> **Exercise inputs**:
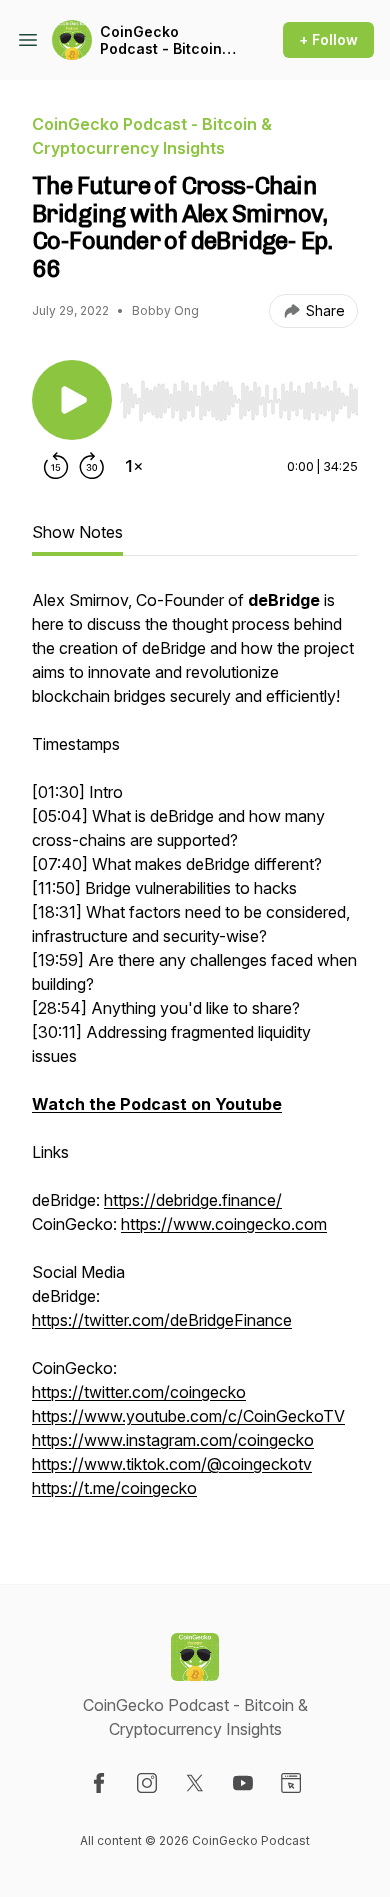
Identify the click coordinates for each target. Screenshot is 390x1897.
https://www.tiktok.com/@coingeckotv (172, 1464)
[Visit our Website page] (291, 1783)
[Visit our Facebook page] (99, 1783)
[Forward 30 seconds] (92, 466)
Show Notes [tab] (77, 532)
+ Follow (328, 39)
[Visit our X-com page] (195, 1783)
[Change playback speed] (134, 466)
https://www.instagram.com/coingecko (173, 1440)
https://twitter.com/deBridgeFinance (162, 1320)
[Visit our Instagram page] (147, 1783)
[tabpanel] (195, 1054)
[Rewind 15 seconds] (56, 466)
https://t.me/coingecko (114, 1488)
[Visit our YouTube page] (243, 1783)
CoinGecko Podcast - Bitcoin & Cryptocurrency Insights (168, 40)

--

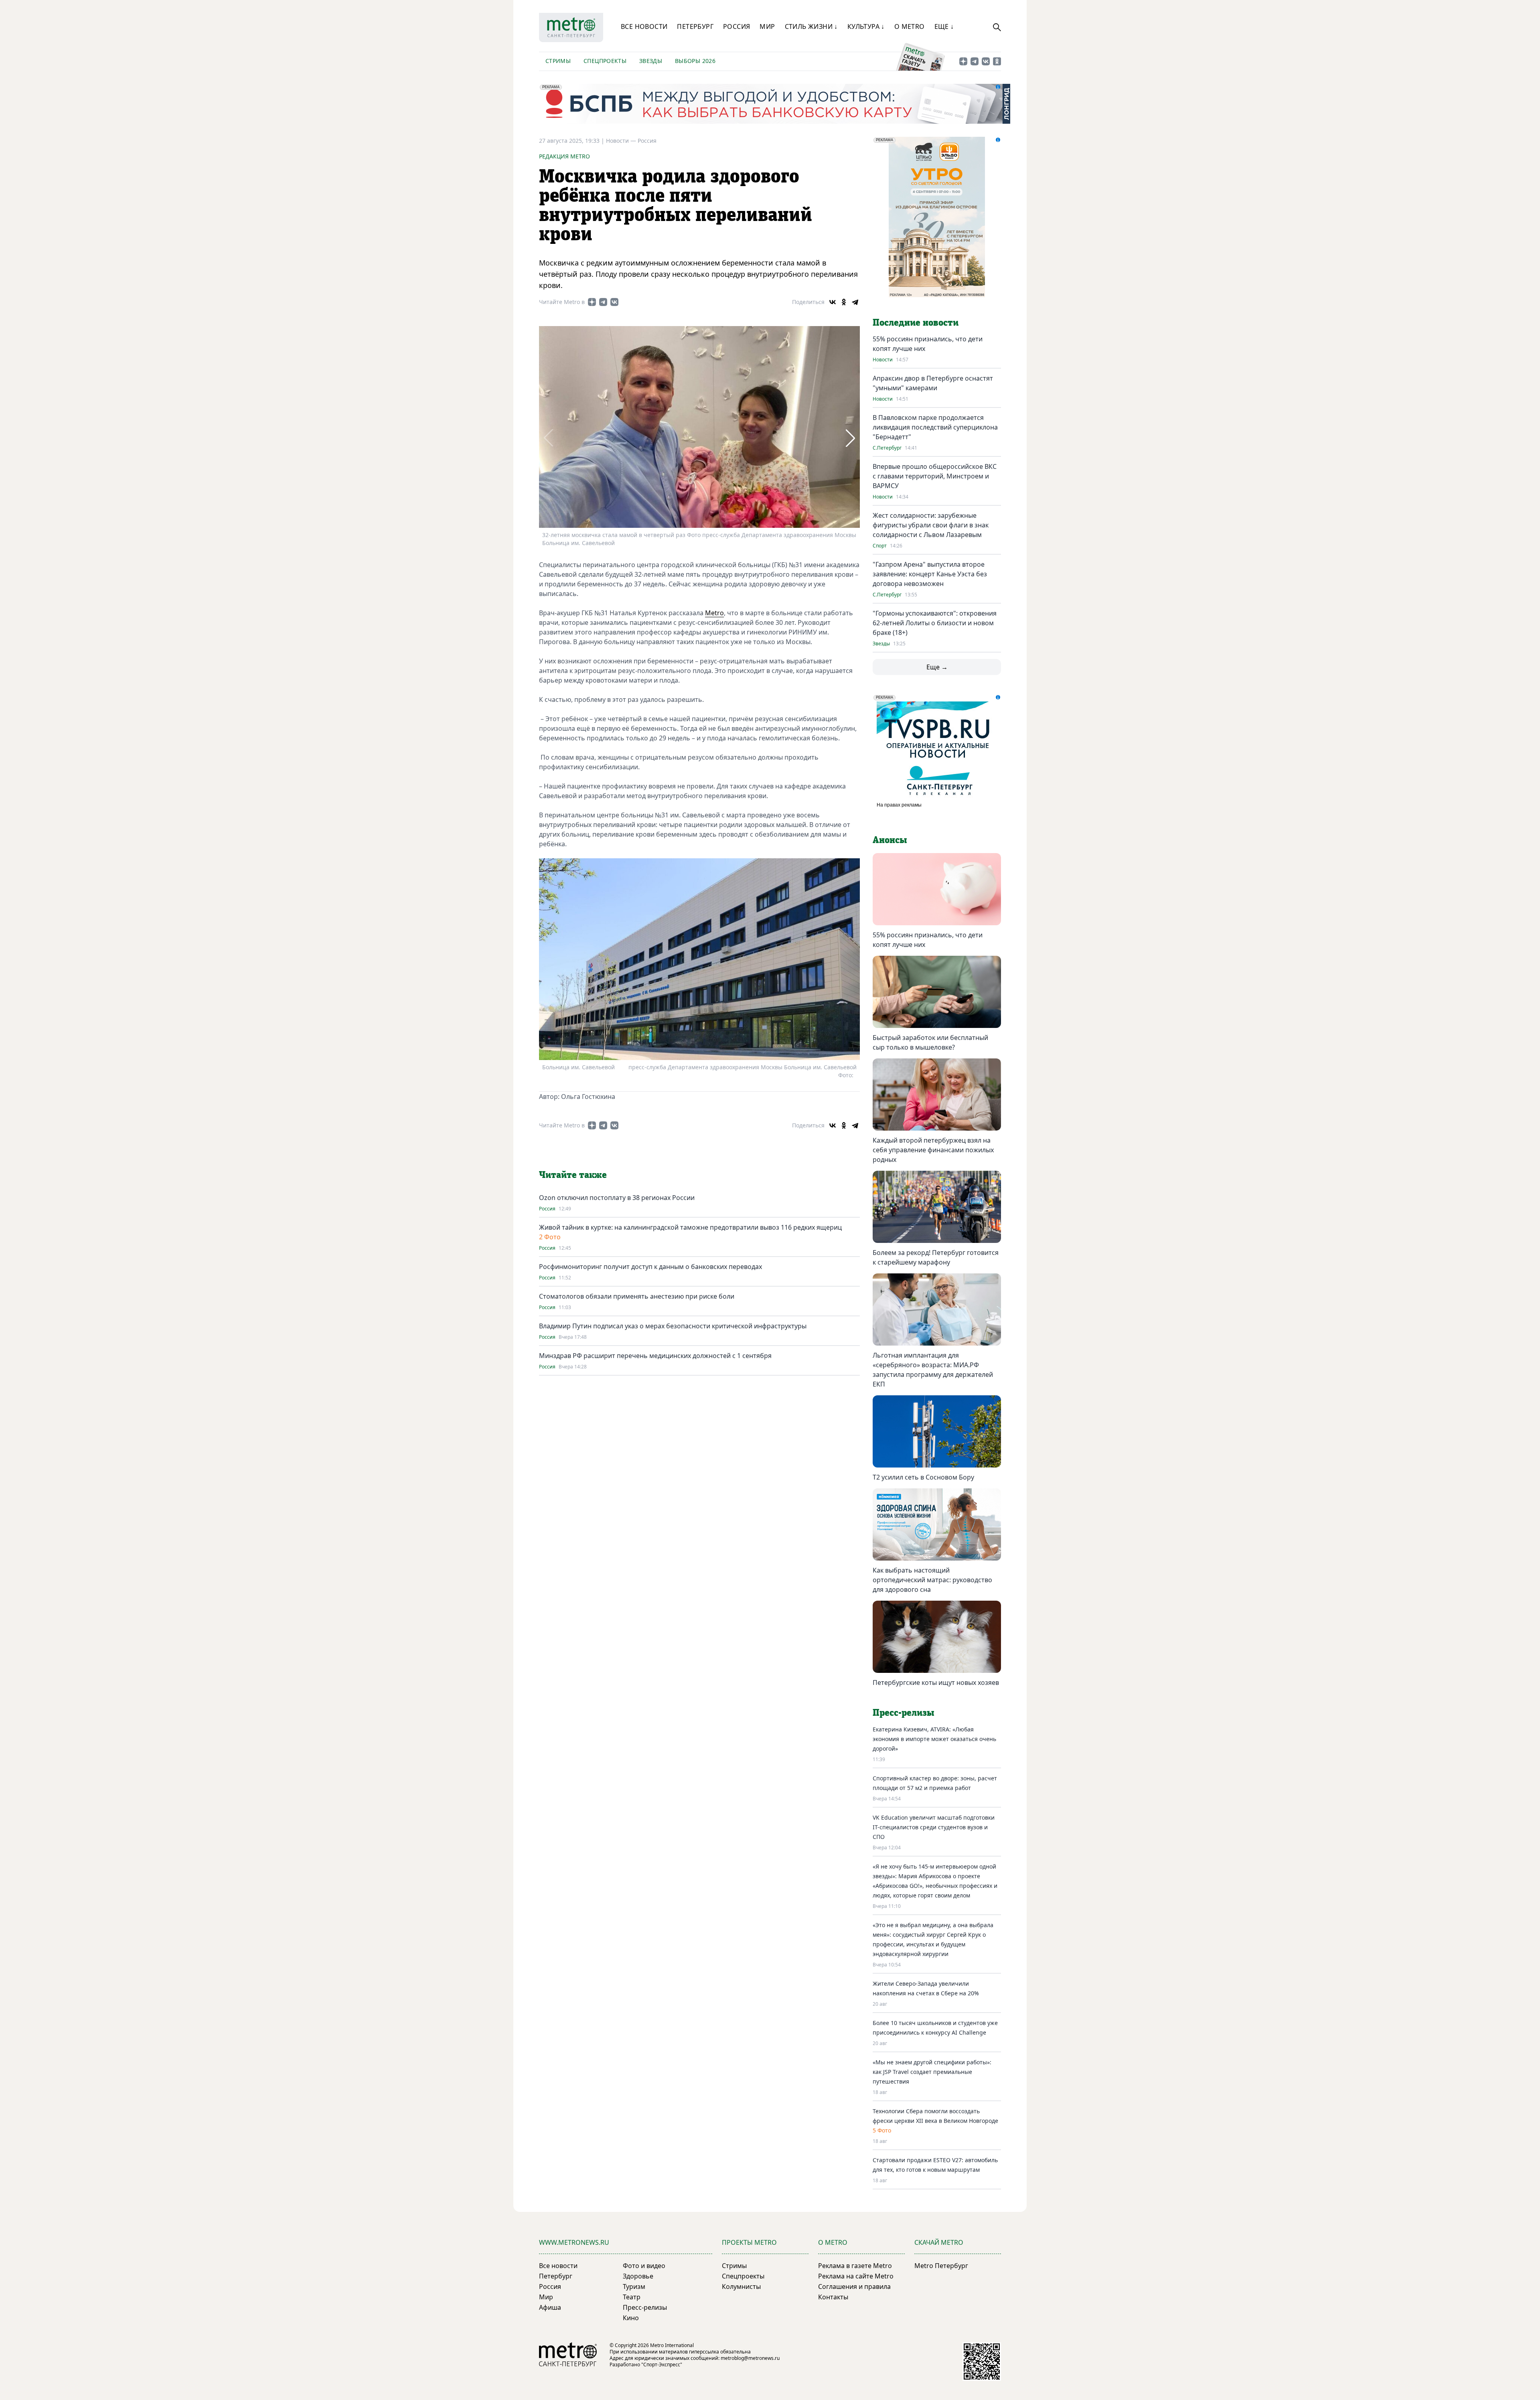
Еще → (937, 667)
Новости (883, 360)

> **Requirement**: In the data above, find the line with "[Change playback speed] (134, 466)" and the line with "CoinGecko Podcast - Bitcoin". Retype both, plus every line between them, exactly.

> **Answer**:
[Change playback speed] (134, 466)
https://www.instagram.com/coingecko (173, 1440)
https://twitter.com/deBridgeFinance (162, 1320)
[Visit our Instagram page] (147, 1783)
[tabpanel] (195, 1054)
[Rewind 15 seconds] (56, 466)
https://t.me/coingecko (114, 1488)
[Visit our YouTube page] (243, 1783)
CoinGecko Podcast - Bitcoin & Cryptocurrency Insights (168, 40)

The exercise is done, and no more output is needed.